▶ Problem
Decide whether each statement below agrees with the Glee countdown text that follows, answering yes or no and quoting the words of the text that settle it. 1. In "A Night of Neglect," the club has difficulty getting people to attend its benefits concert. 2. The club's fall invitational in the first season drew only a small audience. 3. Students consistently greet the club's performances with cheers.

Well, the show wasn’t exactly known for its stellar continuity. Welcome to MsMojo, and today we’re counting down our picks for the Top 10 Glee Plot Holes and Inconsistencies You Never Noticed.


For this list, we’ll be looking at plot holes, story inconsistencies, and contradictions regarding character personalities or motivations found throughout “Glee.”





#10: The Glee Club’s Popularity




Have you ever noticed that the Glee club’s popularity wildly fluctuates from season to season? In “A Night of Neglect,” the club encounters great resistance when trying to round up people to attend their benefits concert. However, back in the first season, they managed to secure a full house for their fall invitational. But it’s not just inconsistencies in audience numbers. Reactions to the club dramatically vary as well. Sometimes the club receives cheers and ovations after performing, both onstage and off. Other times, they are relentlessly heckled or met with great indifference from the students. It’s almost as if it depends entirely on what that episode’s specific story entails.

▶ Data entries
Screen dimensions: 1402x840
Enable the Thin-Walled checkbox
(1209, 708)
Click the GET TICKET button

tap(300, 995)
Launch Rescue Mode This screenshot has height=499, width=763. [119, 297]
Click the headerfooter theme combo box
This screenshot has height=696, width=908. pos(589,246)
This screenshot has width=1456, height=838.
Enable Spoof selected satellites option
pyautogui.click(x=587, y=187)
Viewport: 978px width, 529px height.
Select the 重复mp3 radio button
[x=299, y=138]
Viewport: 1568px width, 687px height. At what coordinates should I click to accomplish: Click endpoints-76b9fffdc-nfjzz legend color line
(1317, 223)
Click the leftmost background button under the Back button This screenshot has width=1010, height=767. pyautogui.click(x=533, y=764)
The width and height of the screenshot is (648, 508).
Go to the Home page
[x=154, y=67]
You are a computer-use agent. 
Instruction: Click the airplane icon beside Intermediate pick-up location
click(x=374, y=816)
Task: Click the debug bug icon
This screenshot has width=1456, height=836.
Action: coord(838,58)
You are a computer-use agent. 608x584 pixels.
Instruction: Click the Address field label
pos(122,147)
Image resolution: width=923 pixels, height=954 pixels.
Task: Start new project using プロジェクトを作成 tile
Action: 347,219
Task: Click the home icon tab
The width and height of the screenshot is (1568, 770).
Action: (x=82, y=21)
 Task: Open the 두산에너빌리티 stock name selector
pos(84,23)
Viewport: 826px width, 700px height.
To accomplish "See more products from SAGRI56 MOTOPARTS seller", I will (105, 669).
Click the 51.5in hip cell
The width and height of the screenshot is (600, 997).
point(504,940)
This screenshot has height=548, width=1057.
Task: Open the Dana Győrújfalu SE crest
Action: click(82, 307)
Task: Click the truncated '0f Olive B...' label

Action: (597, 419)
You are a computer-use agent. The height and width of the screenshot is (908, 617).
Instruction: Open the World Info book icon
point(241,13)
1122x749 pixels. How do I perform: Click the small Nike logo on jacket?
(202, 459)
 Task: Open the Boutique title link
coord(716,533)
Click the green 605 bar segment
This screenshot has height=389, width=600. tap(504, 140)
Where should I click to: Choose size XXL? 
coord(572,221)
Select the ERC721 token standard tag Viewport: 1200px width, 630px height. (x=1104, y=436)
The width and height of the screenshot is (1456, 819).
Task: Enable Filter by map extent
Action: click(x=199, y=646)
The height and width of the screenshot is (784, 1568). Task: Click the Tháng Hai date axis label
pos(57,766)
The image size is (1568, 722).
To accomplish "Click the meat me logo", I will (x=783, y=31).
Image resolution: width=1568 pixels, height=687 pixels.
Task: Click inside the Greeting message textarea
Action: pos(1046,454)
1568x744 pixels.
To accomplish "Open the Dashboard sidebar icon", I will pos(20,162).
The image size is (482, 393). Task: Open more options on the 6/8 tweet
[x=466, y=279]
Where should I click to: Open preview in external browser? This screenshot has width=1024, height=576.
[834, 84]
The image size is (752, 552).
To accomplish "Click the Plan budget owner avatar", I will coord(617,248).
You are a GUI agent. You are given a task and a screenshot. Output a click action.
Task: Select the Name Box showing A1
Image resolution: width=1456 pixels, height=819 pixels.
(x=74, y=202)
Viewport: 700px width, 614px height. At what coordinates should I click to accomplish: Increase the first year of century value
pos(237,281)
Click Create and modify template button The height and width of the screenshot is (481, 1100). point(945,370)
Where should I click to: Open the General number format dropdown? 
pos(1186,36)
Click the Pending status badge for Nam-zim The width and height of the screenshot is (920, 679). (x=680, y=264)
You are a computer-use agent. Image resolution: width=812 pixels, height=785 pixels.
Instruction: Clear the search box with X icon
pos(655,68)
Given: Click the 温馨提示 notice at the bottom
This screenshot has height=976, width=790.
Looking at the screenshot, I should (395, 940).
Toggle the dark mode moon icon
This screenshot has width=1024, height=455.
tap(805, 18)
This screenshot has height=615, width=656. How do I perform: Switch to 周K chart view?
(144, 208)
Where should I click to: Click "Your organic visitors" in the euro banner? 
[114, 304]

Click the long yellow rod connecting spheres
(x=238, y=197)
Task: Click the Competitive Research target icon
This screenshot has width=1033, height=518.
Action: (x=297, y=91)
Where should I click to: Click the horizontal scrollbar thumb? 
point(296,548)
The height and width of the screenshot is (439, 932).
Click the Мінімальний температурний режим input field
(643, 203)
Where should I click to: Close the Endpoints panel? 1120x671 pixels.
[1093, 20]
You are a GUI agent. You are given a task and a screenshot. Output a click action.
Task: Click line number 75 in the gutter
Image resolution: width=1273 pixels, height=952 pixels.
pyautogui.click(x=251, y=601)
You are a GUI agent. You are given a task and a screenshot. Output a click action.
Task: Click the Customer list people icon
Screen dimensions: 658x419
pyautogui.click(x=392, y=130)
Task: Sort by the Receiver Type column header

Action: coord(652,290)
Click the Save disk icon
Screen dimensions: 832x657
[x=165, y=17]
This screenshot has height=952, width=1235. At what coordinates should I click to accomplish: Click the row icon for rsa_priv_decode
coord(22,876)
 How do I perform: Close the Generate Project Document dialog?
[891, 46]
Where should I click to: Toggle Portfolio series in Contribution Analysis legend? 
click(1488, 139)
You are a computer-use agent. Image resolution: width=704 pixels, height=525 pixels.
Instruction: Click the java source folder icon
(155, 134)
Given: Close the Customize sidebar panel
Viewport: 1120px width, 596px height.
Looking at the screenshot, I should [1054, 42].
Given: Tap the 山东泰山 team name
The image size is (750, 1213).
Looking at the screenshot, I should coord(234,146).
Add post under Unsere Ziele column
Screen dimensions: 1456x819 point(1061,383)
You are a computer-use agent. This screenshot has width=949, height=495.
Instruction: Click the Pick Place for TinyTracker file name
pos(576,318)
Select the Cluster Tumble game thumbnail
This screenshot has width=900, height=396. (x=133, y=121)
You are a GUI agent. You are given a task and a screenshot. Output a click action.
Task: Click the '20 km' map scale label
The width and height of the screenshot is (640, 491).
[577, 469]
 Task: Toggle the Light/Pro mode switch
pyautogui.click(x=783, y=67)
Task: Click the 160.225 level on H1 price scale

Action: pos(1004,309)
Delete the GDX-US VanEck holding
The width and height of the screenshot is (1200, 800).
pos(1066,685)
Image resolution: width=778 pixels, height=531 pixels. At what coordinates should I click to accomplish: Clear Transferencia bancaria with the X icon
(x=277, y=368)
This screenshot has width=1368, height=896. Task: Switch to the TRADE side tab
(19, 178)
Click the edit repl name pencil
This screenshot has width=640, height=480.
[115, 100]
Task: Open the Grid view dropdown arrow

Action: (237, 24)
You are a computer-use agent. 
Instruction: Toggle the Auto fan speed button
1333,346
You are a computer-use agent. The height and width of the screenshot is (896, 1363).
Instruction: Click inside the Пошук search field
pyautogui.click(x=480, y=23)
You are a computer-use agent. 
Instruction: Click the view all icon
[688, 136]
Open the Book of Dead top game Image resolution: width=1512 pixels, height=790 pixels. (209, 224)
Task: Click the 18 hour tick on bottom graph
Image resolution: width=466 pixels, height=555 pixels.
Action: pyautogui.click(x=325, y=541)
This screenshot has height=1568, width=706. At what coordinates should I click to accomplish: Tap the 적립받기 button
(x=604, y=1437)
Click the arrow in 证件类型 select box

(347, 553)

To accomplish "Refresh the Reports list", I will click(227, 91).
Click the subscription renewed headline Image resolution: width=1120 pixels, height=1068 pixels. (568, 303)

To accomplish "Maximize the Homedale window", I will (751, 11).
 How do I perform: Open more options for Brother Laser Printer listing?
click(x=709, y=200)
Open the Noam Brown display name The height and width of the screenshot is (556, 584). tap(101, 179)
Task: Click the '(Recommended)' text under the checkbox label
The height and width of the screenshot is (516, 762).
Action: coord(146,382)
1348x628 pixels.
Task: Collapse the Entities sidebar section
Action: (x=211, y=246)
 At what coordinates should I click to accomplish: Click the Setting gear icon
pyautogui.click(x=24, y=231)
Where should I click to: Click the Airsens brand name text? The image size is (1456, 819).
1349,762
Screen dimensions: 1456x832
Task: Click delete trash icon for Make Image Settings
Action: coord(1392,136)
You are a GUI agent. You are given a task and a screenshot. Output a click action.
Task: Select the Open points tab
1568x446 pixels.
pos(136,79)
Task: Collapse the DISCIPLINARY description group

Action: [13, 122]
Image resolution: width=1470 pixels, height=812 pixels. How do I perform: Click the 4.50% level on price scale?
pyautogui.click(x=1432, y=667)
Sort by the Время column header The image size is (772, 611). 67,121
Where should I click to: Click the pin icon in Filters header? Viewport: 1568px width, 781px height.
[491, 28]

▶ The reply
1. Yes: "the club encounters great resistance when trying to round up people to attend their benefits concert"
2. No: "they managed to secure a full house for their fall invitational"
3. No: "Other times, they are relentlessly heckled or met with great indifference from the students"